If Eggplant Parmesan and Eggs Benedict Had a One Night Stand
Eggplant Parmedict, if you will—and you should
Eggplant Parmesan is one of those dishes that require a certain level of commitment. Prepping the fried eggplant slices, making the sauce, and grating the cheese all require some effort and time. And I’m certain that any Italian nonna knows exactly how to create the precise amounts of each of these key elements to end up with one perfect family-sized pan of parm.
I am not an Italian nonna, so on the rare occasion I indulge in this recipe I am inevitably left with between one and four extra slices of breaded and fried eggplant, a cup or two of sauce, and a handful of grated cheese. While a lot of people would just assemble a personal-sized parm for the freezer, I find that those thawed and reheated versions lack the satisfaction of the fresh stuff. So, what to do with those extras?
Eggplant Parmedict is what.
I amped up the usual English muffin base with garlic herb butter after toasting (but regular butter and a shake of garlic salt would suffice). A bed of marinara, a slice of breaded eggplant broiled with mozzarella, an egg, and a quick mornay sauce made with Parmesan come together without a lot of fuss. It’s an accidental Italian-inspired morning indulgence so delicious that I have to recommend it as its own dish. If you are planning on making Eggplant Parmesan, you might want to ensure some extras, but I figured I’d better share a recipe that could stand on its own.
For the mornay sauce:
1 cup whole milk
2 tablespoons all-purpose flour
1 tablespoon unsalted butter
1/4 cup grated Parmesan
Salt and pepper to taste
In a small saucepan, heat the mill over medium low heat to a gentle simmer. Turn the heat to low while you prep the roux.
In a medium saucepan over medium high heat, melt the butter. Once the butter has stopped foaming, sprinkle the flour over the top and cook, whisking constantly for about a minute, until it smells nutty and has stopped looking paste-like and is more liquid and bubbling. Slowly pour in the warm milk, whisking firmly, to incorporate all of the milk. Once smooth, reduce heat to medium and cook, stirring constantly, until the mixture is as thick as you would like.
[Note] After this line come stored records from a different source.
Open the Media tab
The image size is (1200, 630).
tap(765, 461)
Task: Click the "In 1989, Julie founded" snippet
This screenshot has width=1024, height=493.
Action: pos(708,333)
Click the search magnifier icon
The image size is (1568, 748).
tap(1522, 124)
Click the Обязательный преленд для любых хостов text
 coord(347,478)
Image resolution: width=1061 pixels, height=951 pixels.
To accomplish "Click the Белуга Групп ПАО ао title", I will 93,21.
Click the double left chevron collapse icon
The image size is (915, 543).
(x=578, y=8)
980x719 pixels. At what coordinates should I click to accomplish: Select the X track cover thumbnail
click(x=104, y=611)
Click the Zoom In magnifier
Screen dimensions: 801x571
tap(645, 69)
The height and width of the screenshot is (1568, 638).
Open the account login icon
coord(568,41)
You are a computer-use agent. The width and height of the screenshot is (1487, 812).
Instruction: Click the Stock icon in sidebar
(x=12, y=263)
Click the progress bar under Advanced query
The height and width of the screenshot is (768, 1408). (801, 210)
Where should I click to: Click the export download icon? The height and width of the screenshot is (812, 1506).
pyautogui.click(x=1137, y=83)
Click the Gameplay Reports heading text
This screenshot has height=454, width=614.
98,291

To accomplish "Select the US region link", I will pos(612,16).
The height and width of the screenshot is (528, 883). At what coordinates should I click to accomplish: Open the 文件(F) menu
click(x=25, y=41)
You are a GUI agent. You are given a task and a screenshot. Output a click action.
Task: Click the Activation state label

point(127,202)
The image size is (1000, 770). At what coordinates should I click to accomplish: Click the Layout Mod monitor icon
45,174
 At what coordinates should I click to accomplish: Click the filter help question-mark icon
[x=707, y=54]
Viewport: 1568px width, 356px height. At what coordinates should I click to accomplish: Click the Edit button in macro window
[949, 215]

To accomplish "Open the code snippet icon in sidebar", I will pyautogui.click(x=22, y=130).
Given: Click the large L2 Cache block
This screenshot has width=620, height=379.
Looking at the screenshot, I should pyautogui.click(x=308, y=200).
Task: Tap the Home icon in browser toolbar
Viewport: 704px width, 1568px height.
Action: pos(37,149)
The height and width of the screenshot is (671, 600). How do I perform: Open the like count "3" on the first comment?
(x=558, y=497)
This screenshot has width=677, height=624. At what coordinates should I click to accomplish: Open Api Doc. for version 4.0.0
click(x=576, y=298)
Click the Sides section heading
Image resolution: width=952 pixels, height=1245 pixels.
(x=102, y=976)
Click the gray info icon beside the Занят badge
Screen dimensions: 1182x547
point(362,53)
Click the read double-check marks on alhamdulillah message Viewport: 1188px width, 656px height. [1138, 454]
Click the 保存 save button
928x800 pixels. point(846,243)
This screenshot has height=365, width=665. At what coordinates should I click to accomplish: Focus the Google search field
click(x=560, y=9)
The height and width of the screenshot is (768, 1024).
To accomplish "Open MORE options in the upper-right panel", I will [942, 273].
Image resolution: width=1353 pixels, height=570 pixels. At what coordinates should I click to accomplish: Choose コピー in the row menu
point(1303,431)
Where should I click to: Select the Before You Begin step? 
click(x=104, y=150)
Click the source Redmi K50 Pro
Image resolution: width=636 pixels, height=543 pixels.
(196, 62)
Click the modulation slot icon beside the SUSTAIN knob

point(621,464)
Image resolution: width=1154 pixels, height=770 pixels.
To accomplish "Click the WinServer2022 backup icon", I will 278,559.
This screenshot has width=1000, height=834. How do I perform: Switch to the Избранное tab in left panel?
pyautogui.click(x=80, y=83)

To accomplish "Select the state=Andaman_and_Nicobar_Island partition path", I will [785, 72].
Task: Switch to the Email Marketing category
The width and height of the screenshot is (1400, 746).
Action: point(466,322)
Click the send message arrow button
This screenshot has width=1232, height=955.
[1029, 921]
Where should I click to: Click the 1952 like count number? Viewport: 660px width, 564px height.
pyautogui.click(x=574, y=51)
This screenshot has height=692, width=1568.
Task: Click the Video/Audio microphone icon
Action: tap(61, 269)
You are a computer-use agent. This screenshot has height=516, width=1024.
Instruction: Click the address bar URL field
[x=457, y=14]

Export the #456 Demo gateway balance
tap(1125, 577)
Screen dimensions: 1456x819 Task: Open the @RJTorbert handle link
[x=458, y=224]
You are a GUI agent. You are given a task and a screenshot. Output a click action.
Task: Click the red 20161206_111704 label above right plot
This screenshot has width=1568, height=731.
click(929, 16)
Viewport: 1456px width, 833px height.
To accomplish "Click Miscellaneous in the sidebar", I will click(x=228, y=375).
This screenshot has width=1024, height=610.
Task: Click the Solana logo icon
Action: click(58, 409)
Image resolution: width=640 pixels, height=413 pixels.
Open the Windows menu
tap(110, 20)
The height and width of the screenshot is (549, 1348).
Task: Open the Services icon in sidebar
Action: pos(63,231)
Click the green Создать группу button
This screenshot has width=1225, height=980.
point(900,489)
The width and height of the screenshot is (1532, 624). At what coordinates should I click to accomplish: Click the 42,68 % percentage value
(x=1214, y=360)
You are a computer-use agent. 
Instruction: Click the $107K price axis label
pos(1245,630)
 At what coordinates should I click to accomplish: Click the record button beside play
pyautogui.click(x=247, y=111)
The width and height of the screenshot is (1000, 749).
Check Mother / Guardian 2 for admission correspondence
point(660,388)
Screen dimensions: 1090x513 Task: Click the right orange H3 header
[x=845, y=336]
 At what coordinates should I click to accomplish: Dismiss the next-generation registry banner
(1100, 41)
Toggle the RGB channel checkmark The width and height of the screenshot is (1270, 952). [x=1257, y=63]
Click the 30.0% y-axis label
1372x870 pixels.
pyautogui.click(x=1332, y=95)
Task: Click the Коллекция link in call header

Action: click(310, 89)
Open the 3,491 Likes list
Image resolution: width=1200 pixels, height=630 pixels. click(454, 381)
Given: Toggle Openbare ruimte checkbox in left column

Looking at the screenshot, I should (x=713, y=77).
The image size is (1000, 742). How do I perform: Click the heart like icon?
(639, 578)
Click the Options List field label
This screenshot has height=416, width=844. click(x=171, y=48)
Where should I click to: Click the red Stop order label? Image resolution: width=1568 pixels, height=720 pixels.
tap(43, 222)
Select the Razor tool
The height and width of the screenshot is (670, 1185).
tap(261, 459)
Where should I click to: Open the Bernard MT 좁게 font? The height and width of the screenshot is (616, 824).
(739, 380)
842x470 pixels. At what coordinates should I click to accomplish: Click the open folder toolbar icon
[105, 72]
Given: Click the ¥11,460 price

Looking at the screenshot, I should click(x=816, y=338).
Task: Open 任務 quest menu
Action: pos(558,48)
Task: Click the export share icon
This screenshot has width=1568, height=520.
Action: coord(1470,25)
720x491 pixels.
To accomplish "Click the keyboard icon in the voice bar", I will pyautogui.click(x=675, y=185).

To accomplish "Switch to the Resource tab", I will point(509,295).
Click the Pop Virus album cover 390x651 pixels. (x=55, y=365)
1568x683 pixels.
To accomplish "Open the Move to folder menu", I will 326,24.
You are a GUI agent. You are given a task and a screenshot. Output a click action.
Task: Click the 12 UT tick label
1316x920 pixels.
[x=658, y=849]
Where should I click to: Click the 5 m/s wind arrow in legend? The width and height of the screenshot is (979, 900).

Remove from heat, and whisk in the Parmesan. Add 3-4 grindings of black pepper and taste for seasoning. (The Parmesan is salty, so it might not need extra salt.) Set aside to stay warm. You can make this ahead and reheat in a double boiler if you like.
For the eggplant:
1 small eggplant, hopefully the width of an English muffin
2 eggs, beaten
1/4 cup all purpose flour
1 cup bread crumbs
1 teaspoon dried Italian herb mix
Salt and pepper
1/4 cup olive oil
4 thin slices fresh mozzarella
Slice the top and bottom off of the eggplant, and slice 4 ¾-inch thick slices from the middle. Place the slices in a colander over a bowl and sprinkle salt generously over them, tossing to get them all coated, and let rest in the colander for 30 minutes to remove some of the excess water. Once the eggplant has drained, lay out on paper toweling and pat dry.
Preheat the broiler in your oven to high and place a rack in the top third.
Set up a dredging station with 3 shallow bowls, 1 with flour, 1 with the eggs, 1 with the breadcrumbs mixed with the herb mix. Season the eggplant with pepper on both sides (you’ve already salted it) and dredge each piece first in flour, then in egg, then in breadcrumbs, pressing down to be sure the crumbs stick to the slices. Set these aside.
Heat the oil in a nonstick skillet over medium-high heat. When it shimmers, fry the eggplant slices until golden brown on both sides and tender, about 2 minutes per side. Remove to a rack over a sheet pan and top each piece with a slice of mozzarella. Broil with the oven door open until the mozzarella has melted and gotten golden brown. Remove the slices from the oven and set aside.
2 English muffins
2 tablespoons herb garlic butter (or 2 tablespoons butter and 1 teaspoon garlic salt)
4 eggs, cooked in your desired style and to your preferred doneness. Poached is the classic, but fried works well, and I am partial to scrambled
1/2 cup marinara or meat sauce, warmed (if you have fresh, great, but jarred is fine here)
Chopped parsley or basil to garnish (optional)
Split the English muffins and toast lightly. Spread each with 1/2 tablespoon herb garlic butter (or regular butter and then sprinkled with the garlic salt). Top each muffin with a spoonful of the marinara, and then a slice of eggplant. Place the egg of your choosing on top of each and gently spoon the mornay sauce over the eggs. Sprinkle a bit of chopped basil or parsley over the top before serving hot.